> [Exercise brief]: You are to retype exactly the line with "Delete the highlighted key" and every line after it in the entries below.

◇ ◇ ◇ ◇

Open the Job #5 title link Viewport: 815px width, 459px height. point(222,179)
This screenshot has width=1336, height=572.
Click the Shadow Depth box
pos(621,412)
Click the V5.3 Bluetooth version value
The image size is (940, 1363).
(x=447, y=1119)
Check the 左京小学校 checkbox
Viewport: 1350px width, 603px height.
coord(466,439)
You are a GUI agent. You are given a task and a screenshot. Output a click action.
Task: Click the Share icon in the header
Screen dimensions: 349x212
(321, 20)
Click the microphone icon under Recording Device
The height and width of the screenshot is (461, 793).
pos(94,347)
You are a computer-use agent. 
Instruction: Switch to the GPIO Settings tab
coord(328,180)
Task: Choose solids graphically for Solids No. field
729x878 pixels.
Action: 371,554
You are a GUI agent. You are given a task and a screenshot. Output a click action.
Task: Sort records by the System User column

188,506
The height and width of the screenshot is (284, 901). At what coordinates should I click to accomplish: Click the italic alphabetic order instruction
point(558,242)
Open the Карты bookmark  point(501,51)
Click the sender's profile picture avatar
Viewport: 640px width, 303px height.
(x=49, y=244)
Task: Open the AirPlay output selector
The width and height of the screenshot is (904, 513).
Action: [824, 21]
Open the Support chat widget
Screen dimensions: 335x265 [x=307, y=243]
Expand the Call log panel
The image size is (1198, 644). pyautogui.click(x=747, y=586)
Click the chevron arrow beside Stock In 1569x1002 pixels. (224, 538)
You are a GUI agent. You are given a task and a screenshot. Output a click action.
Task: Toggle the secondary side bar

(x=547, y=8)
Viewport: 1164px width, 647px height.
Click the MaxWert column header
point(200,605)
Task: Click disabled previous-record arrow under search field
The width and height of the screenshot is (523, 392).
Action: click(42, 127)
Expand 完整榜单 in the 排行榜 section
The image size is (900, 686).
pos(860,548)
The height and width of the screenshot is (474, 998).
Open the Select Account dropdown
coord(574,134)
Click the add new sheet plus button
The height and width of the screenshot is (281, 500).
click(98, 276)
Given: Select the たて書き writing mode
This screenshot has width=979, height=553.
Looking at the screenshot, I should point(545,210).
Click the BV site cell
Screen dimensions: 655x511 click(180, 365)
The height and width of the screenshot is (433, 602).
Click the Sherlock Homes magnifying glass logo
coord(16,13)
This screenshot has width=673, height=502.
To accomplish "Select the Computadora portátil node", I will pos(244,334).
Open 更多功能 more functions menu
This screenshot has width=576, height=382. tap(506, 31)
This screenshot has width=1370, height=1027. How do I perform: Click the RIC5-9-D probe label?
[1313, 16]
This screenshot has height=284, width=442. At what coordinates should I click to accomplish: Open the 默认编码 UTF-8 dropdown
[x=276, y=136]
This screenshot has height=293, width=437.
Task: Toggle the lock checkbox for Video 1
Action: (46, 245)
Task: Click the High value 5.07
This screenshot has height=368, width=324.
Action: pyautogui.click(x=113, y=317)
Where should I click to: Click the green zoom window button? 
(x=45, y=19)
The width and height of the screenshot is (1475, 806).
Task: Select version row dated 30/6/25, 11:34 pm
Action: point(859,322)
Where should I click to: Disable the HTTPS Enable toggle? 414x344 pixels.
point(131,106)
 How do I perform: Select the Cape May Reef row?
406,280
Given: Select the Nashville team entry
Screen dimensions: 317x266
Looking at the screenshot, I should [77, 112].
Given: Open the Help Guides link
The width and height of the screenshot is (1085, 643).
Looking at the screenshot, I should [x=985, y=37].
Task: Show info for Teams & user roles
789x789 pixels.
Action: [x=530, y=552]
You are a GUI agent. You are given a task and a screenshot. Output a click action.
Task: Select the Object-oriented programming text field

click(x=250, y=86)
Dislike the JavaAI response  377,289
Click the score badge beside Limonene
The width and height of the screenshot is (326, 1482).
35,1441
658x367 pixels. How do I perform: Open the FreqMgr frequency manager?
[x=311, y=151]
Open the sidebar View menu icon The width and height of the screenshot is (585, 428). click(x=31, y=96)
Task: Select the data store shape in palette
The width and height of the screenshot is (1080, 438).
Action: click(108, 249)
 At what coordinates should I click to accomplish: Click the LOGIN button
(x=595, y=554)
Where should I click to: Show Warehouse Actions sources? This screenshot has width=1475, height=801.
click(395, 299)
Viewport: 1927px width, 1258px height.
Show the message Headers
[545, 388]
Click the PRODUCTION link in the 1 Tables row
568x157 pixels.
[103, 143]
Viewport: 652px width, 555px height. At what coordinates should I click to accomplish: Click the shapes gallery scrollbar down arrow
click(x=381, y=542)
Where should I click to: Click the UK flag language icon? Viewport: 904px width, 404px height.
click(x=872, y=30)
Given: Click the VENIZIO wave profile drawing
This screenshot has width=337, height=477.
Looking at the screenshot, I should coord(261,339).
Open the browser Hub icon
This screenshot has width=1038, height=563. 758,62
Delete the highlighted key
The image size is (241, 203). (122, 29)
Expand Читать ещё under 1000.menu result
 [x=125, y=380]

◇ ◇ ◇ ◇

> [Exercise output]:
Delete the highlighted key
The image size is (241, 203). (122, 29)
Expand Читать ещё under 1000.menu result
 [x=125, y=380]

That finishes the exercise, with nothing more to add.